Only lines containing the string "Skechers" belong in the answer; copy all of them from the entries.
(Records provided Opens)
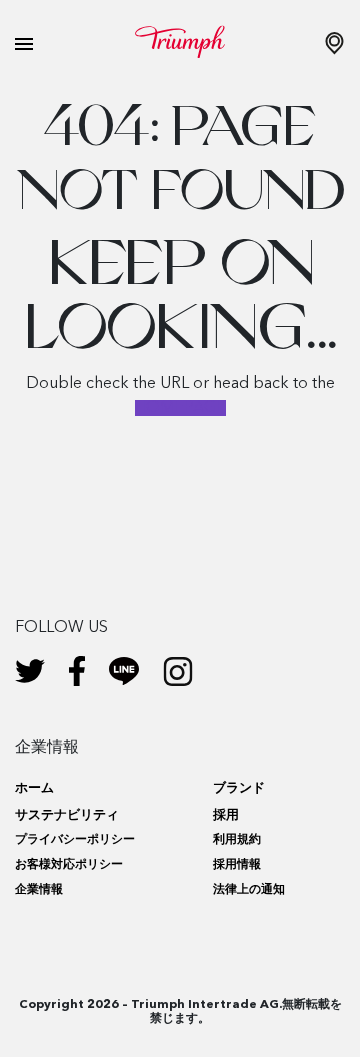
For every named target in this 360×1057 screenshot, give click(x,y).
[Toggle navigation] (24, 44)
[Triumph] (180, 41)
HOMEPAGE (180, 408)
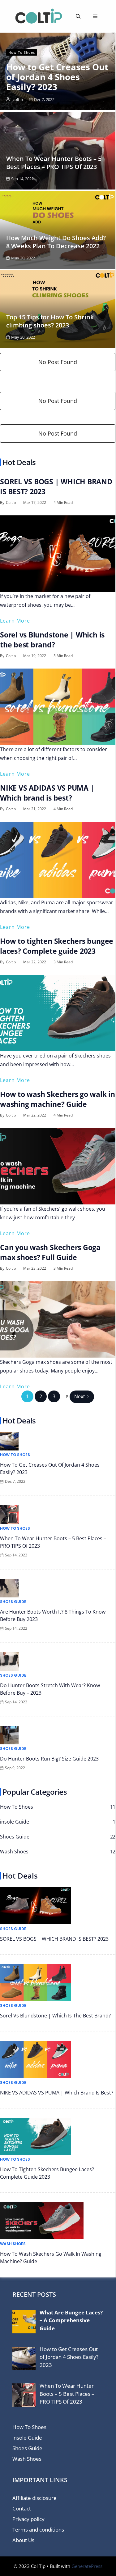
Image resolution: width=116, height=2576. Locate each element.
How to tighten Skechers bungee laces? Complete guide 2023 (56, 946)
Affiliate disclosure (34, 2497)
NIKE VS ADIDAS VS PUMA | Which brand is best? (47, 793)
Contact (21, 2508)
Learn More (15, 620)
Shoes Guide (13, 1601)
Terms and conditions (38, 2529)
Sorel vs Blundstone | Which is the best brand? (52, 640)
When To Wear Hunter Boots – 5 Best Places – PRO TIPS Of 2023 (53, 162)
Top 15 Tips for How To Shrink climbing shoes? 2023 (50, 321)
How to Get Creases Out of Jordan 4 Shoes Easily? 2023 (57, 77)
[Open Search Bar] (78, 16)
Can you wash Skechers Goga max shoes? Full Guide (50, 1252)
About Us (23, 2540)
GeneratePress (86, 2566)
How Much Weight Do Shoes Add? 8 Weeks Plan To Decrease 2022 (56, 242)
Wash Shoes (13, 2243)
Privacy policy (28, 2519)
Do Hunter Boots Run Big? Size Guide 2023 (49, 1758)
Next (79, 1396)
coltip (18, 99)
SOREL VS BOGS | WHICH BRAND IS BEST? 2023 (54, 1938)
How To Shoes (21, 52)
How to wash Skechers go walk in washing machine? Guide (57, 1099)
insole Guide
(Records provided Closes)
(Records provided Opens)
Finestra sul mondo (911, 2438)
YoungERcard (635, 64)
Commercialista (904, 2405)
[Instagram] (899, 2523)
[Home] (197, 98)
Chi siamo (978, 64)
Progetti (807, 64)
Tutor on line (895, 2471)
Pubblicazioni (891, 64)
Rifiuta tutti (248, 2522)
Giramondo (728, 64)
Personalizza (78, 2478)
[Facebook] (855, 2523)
(Records provided Closes)
*Answer to this problem*
How to tighten Skechers bungee laces? Complete guide 2023 (56, 946)
Can you wash Skechers Goga max shoes? Full Guide (50, 1252)
How to wash Skechers go walk in washing machine? Guide (57, 1099)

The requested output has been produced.